Quote from: Erin's mum on September 11, 2010, 09:41:35 PM
. Can you train a horse to relax with a clicker without it turning into a trick? Whats more can you teach a horse correct flexion without it becoming a set head position?
[/quote
A lot of questions, but I find this concept of what is a trick quite fascinating
Have just looked in wikipedia
Tricking, a martial arts based sport with emphasis on aesthetics
Illusion or act of misdirection
Magic trick
Confidence trick
Skateboarding trick
Hat-trick, in sports, succeeding at anything three times in three consecutive attempts
Stop trick, a simple film special effect
Trick-taking game, a type of card game
Trick-Trick, a Detroit rapper
Trick, an acrobatic move performed in an acro dance
( I want to go look up the martial arts version!)
There seems to be a real thing against a trick,but I am not sure why . Perhaps it is just a question of language and semantics !
Anyway , yes I believe clicker training can help put a horse into a relaxed posture. Alex K uses this using her exercise of head down. this can be tagith from a rein cue - you actually elevate the lead rope up , to ask the head to drop - this then easily transfers to rein cues - for my long and low teaching I use an up and over forward movement with my hands to obtain the long and low.
Re head carriage - I think that to use the clicker just for "correct head carriage" may indeed not achieve what you wish to achieve. I tend to concentrate on either lateral flexions ( these can be very small) , lateral work etc - when that is great - then the "headset" going straight will come. Also , the ability to ask for a lower head carriage ( re the above paragraph ) can help.
Motivation - you say she loves jumping ( and perhaps you do too!!) - so think laterally - don't do just do dressage or jumping v - can you set up a couple of jumps - then play around with shoulder in etc - reckon if you do shoulder in , round the corner to the jump, yo may find her technique increases, and the jump may give you both motivation.
Go look at some the working equitation videos to give you inspiration - then you can work on dressage wtih a purpose;
Clicker training definitely does motivate - I have a highland of the "slower" variety ( if human she would love to pose for the boys, dance in the night club, but show her an athletics track and she would be puffing by the first corner!). Today she did some canter in hand - at liberty with me - clicker training definitely motivates her - but it has been small increments at a time.
As with any other training method C/T takes time .

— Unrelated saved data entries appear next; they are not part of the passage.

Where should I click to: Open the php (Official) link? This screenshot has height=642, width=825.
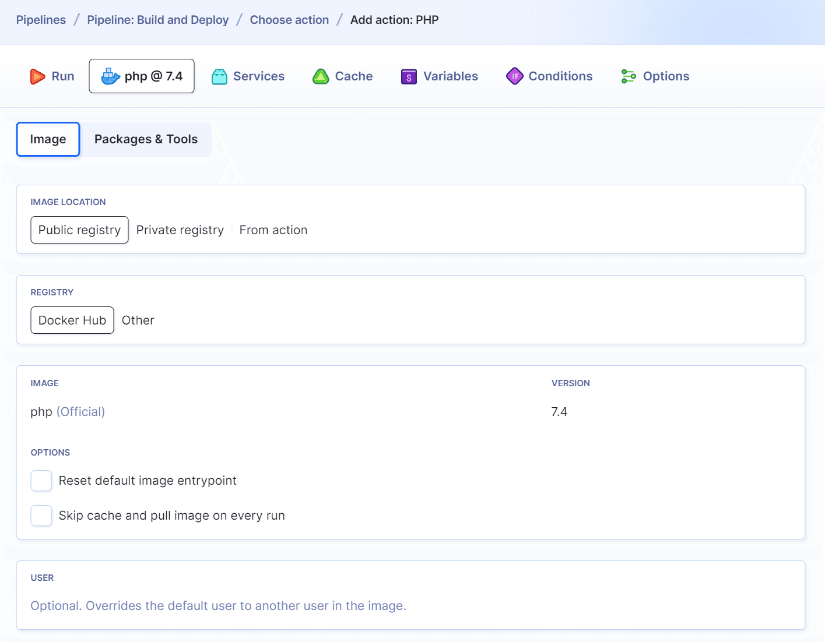click(x=80, y=411)
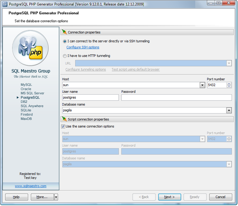This screenshot has width=238, height=206.
Task: Click the Connection properties section icon
Action: [x=64, y=32]
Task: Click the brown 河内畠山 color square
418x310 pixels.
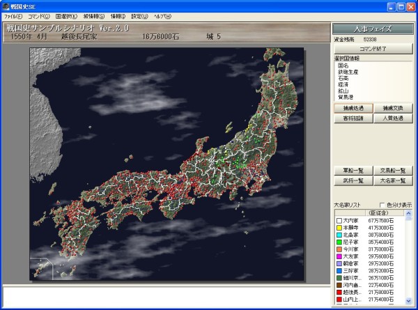Action: tap(339, 286)
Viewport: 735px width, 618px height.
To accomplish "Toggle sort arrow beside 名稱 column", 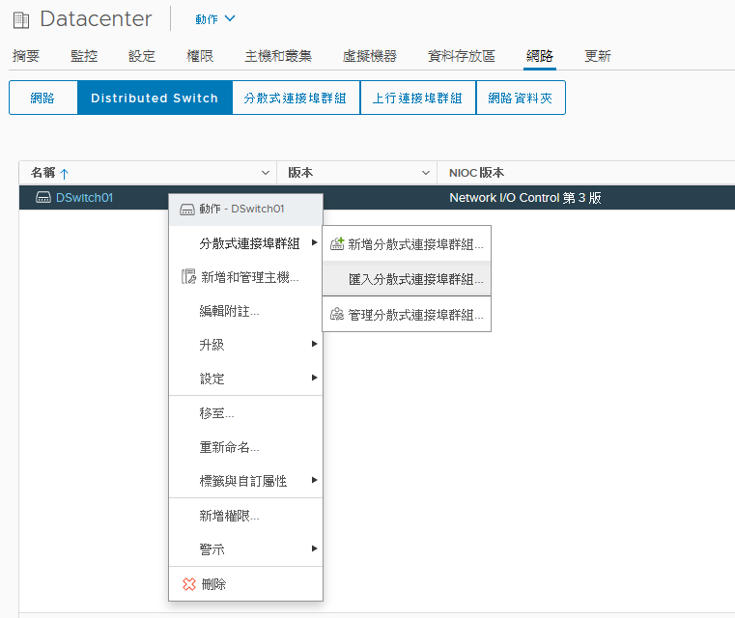I will (x=65, y=174).
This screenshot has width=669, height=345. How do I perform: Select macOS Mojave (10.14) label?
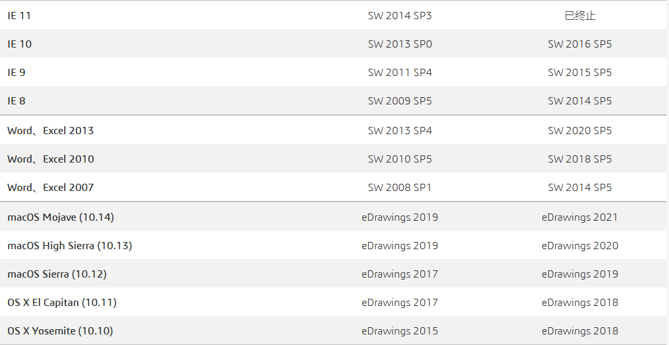61,217
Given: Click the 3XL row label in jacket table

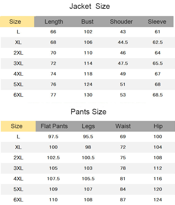Looking at the screenshot, I should pyautogui.click(x=18, y=63).
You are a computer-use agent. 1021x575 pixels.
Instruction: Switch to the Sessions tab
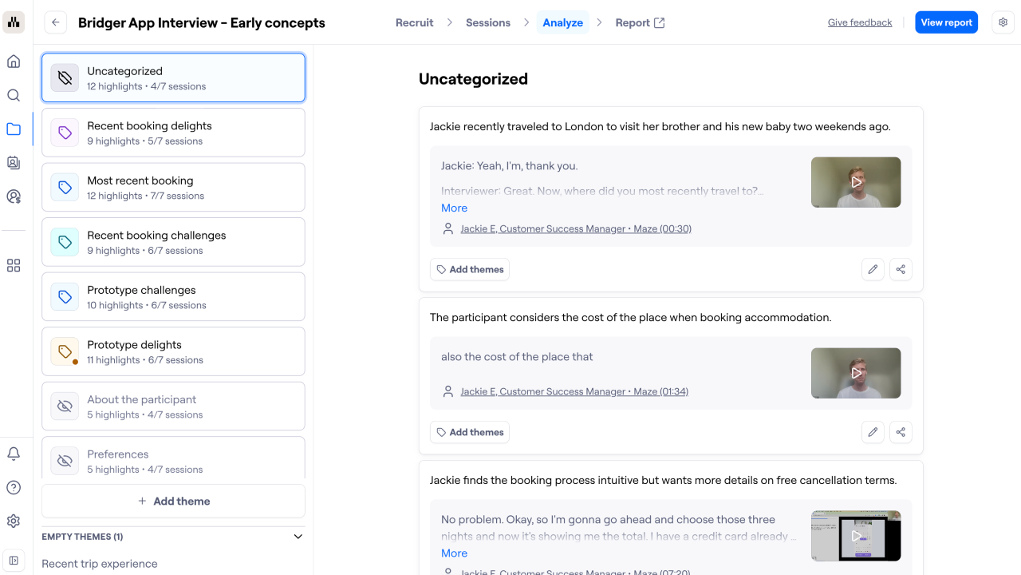[x=488, y=22]
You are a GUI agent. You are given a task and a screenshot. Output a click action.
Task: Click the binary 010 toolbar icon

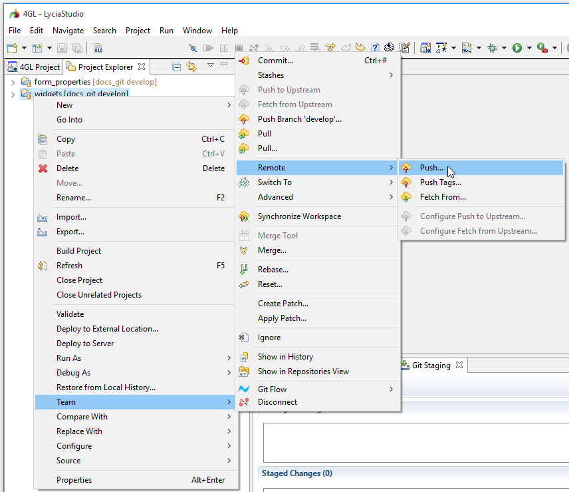tap(98, 48)
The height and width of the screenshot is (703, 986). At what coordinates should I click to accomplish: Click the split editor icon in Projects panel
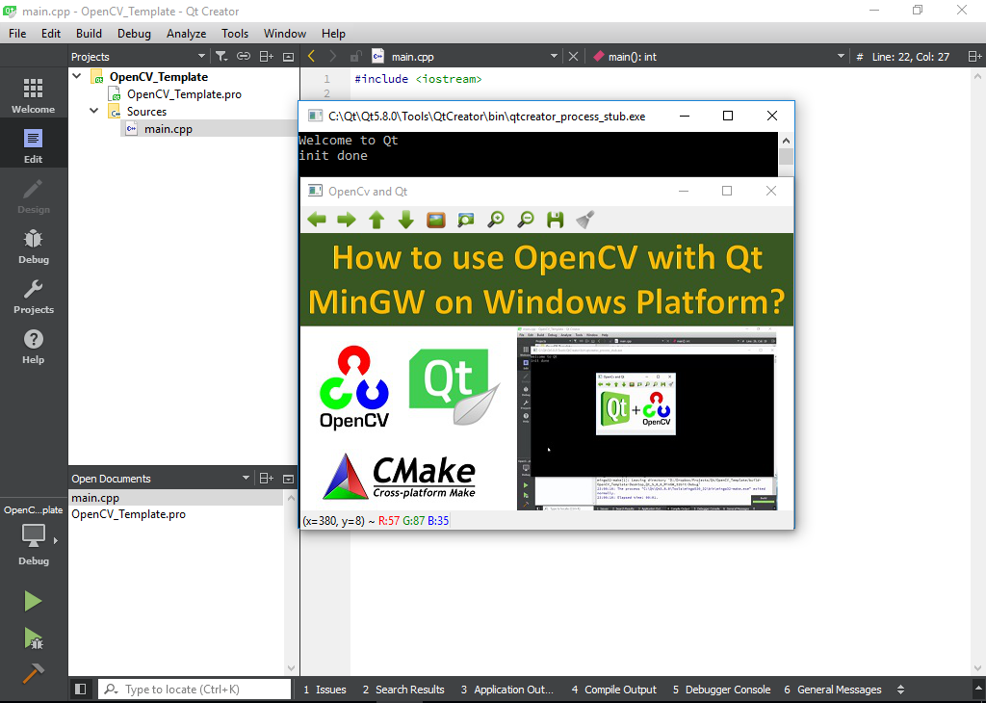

you say you have taught her a few tricks,HAve you used it under saddle at all? If not, you can choose something potentially easy to introduce it. For her , a great behaviour may be a relaxed walk on a loose rein. Choose a time when she will likely do this, then start from one step ( yes, that is correct!!) and work up to loads of steps.If you get this solid, you can the do a little shoulder in, and then use some walking on a loose rein between exercises ( still C/T) . You kind of want her default behaviours initially to be relaxing ( Of my 2 - my highland pony default is an alert pose, whereas with my lusolippi, I want relaxation more).
Whatever you decide to do enjoy!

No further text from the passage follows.